Introduction
Introduction Statistics Contact Development Disclaimer Help
# taz.de -- Internetsperren: Erst das Gesetz, dann der Protest
> Der Bundestag wird am Donnerstag die Netzsperren beschließen. Die von
> 130.000 Kritikern eingereichte Petition berät das Parlament dagegen erst
> nach der Wahl.
Bild: Im Visier der Internet-Community: Ministerin von der Leyen mit dem geplan…
BERLIN taz | Mehr als 130.000 besorgte Bürger haben jetzt die
Online-Petition gegen Internet-Sperren unterzeichnet. Damit ist sie
inzwischen die größte Online-Petition aller Zeiten. Ihr Ziel wird sie aber
verfehlen. Am Montagabend einigten sich die Koalitionsexperten in allen
noch offenen Punkten. Einer Verabschiedung des Gesetzes am Donnerstag steht
damit nichts mehr im Wege.

+===+

* AUFGABENSTELLUNG
Nehmen Sie den obigen Bericht über die geplanten Internetsperren nach seinem letzten Satz wieder auf und schreiben Sie ihn weiter. Das anschließende Material ist eigenständig und gehört nicht zum Textauszug.

* MATERIAL

+===+

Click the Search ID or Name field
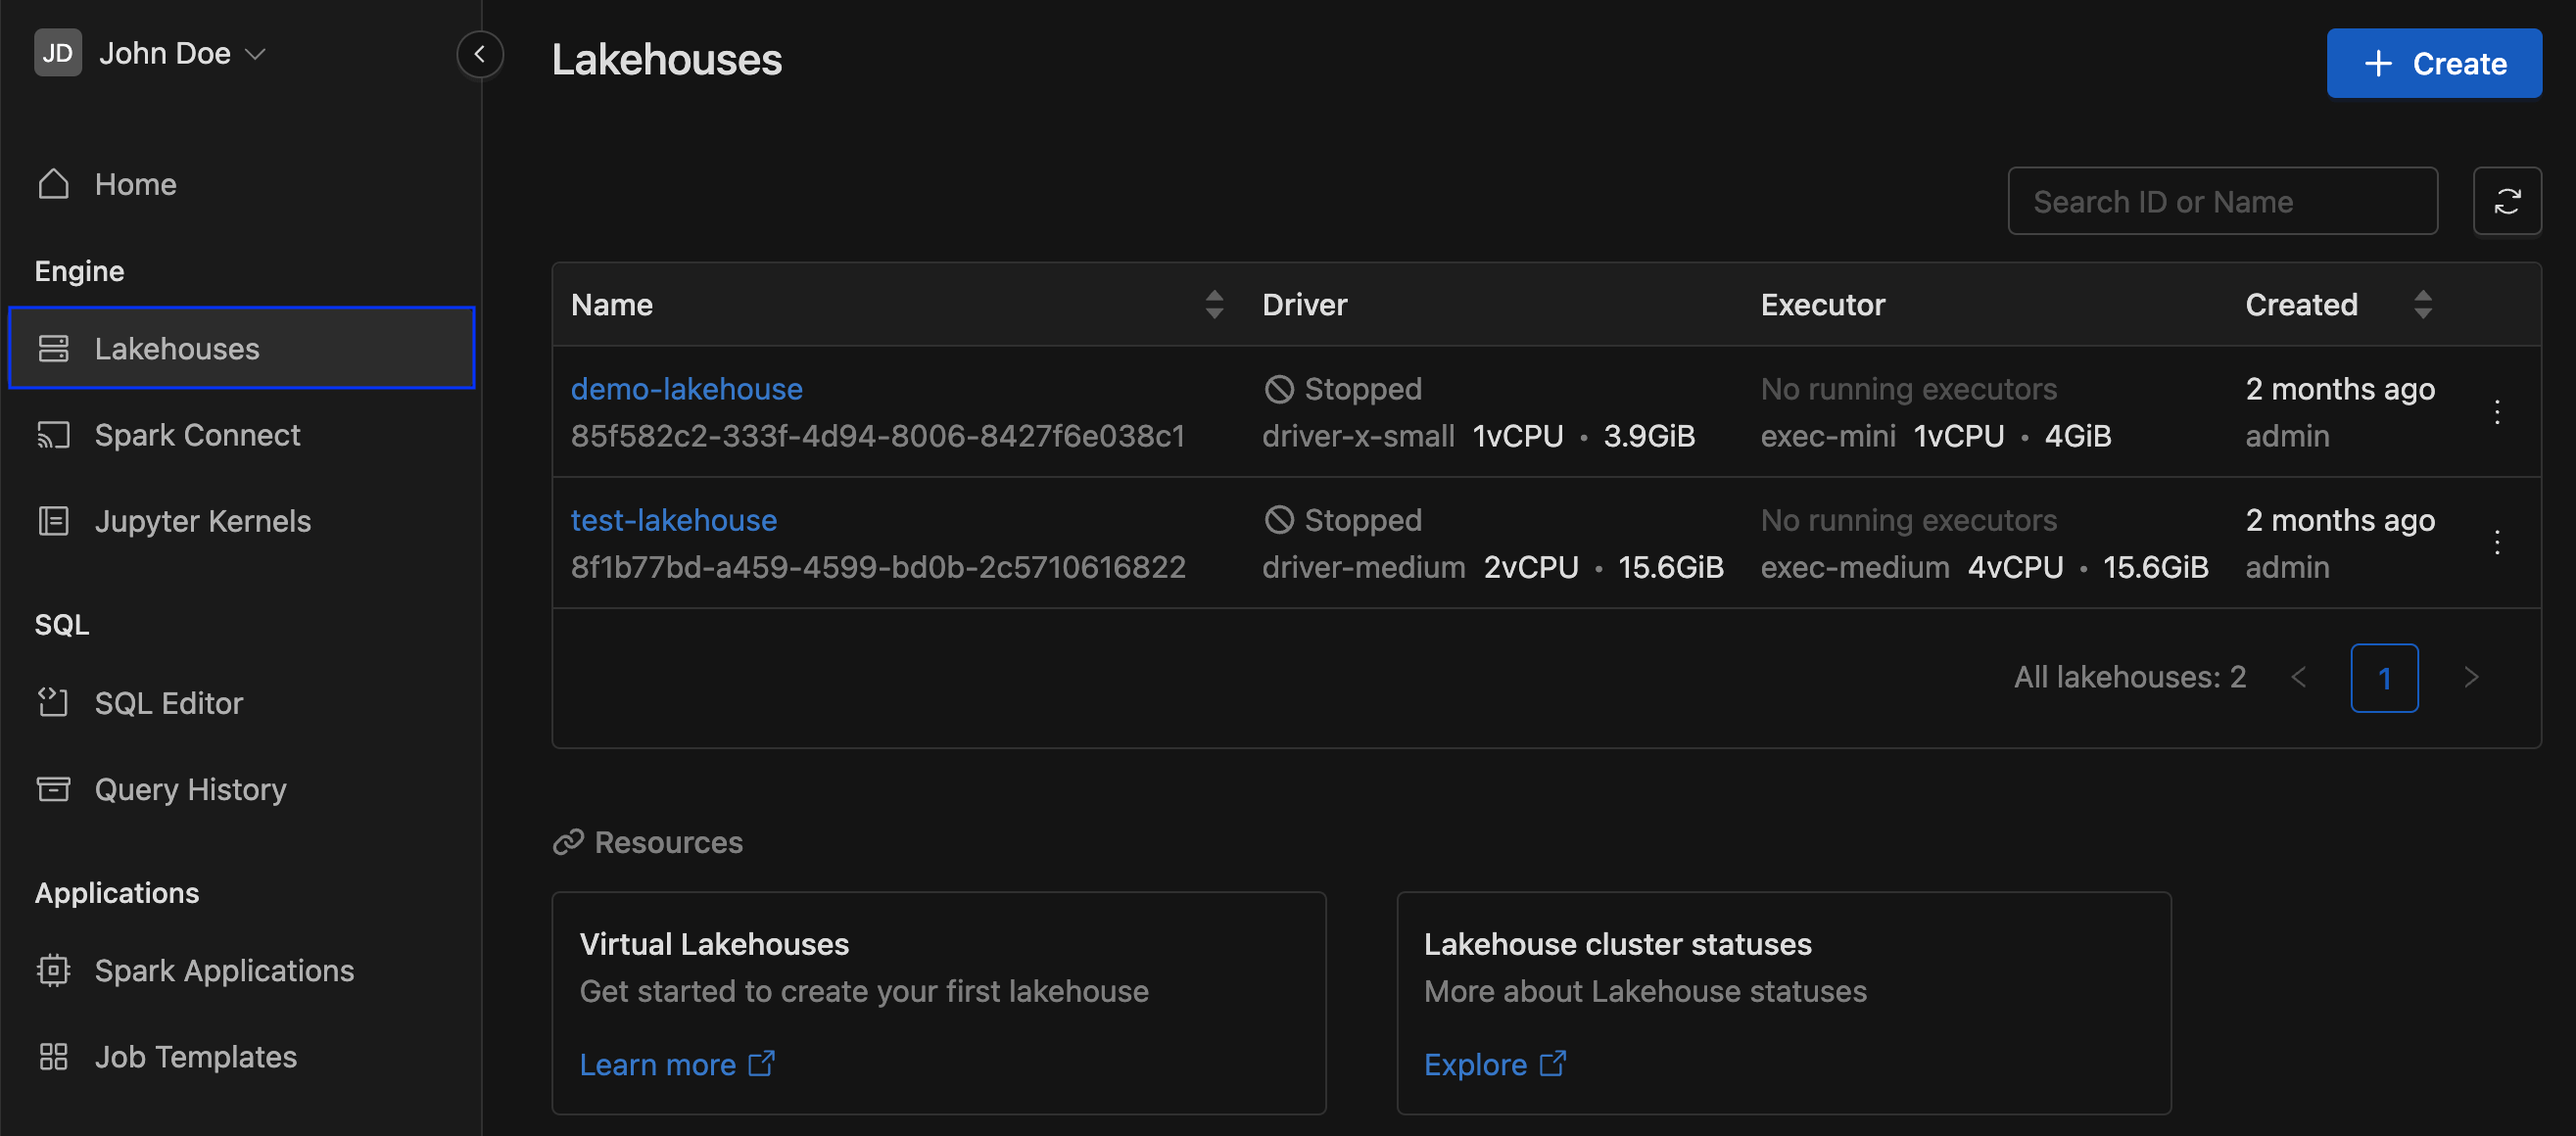 [2222, 201]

+===+

* ERGEBNIS
Die umstrittene Regelung sieht vor, dass Internetfirmen künftig den Zugang
zu ausländischen Kinderporno-Seiten erschweren müssen. Das
Bundeskriminalamt (BKA) soll täglich eine Liste der zu sperrenden Seiten
zusammenstellen. Wer als Internet-Surfer in Deutschland versucht, eine
gesperrte Seite aufzurufen, wird zu einer erläuternden Stoppseite
weitergeleitet.
Die im AK Zensur zusammengeschlossenen Gegner der Internetsperren
kritisierten umgehend: "Damit ist die Büchse der Pandora geöffnet." Es
werde eine "Internet-Zensur-Infrastruktur" aufgebaut, die für beliebige
Inhalte genutzt werden kann.
In zwei Punkten konnte sich SPD-Unterhändler Martin Dörmann zuletzt noch
durchsetzen. Die Internetsperren werden nicht im Telemediengesetz geregelt,
sondern in einem eigenen "Zugangserschwerungsgesetz". Das soll eine
Ausweitung auf andere Themen als Kinderpornografie psychologisch hemmen.
Außerdem wird das Gesetz auf drei Jahre befristet und müsste dann vom
Bundestag neu beschlossen werden.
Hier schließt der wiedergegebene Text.